• Die Aufgabe: Schreib den Textauszug über die Neubaubilanz des Bausenators ab „Zunächst 80.000, später“ bis einschließlich „80.000 Wohnungen übertroffen.“ neu und setze dabei überall „Senator“ an die Stelle von „Bausenator“.

• Textauszug:
Bau auf, bau auf!

Ohne Philosophie kann auch ein Bausenator nicht regieren. Sein Amt, meinte Wolfgang Nagel (SPD) gestern, sei das leidenschaftlichste im Senat. Den Grund zur Freude hatte sich Nagel auf 20 Seiten Papier gleich selbst mitgebracht: die Neubaubilanz der zu Ende gehenden Legislaturperiode. Resümee des Bau(ern)philosphen: „Wir haben eine gute Ernte in die Scheune gefahren.“

Zunächst 80.000, später dann 72.400 geförderte Wohnungen „auf den Weg zu bringen“, hatte sich Nagel zu Anfang der Großen Koalition zum Ziel gesetzt. Und der Bausenator hat sein Ziel erreicht. 42.415 Wohnungen konnten von 1991 bis 1994 bezogen werden. Dazu kommen 30.000 Wohnungen, die genehmigt sind oder sich im Bau befinden. 11.000 davon, so Nagel, würden noch in diesem Jahr bezugsfertig. Ergänze man die Zahl der staatlich geförderten Wohnungen mit dem freifinanzierten Wohnungsbau, habe man sogar das im Zuge der Sparmaßnahmen nicht mehr verfolgte Ziel von 80.000 Wohnungen übertroffen.

• Quellenauszug:
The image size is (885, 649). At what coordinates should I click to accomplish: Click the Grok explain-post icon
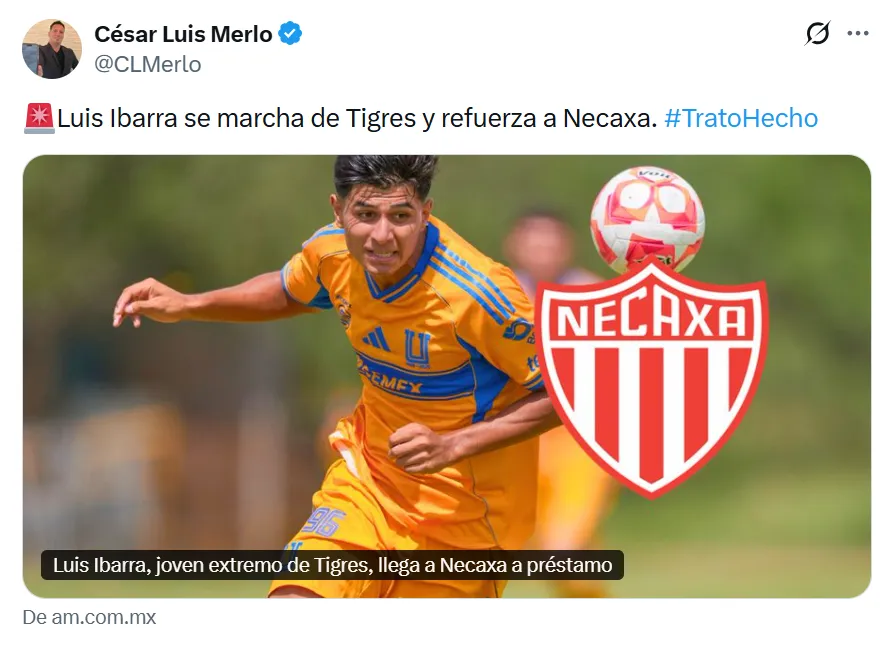[817, 33]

• Die Antwort:
Zunächst 80.000, später dann 72.400 geförderte Wohnungen „auf den Weg zu bringen“, hatte sich Nagel zu Anfang der Großen Koalition zum Ziel gesetzt. Und der Senator hat sein Ziel erreicht. 42.415 Wohnungen konnten von 1991 bis 1994 bezogen werden. Dazu kommen 30.000 Wohnungen, die genehmigt sind oder sich im Bau befinden. 11.000 davon, so Nagel, würden noch in diesem Jahr bezugsfertig. Ergänze man die Zahl der staatlich geförderten Wohnungen mit dem freifinanzierten Wohnungsbau, habe man sogar das im Zuge der Sparmaßnahmen nicht mehr verfolgte Ziel von 80.000 Wohnungen übertroffen.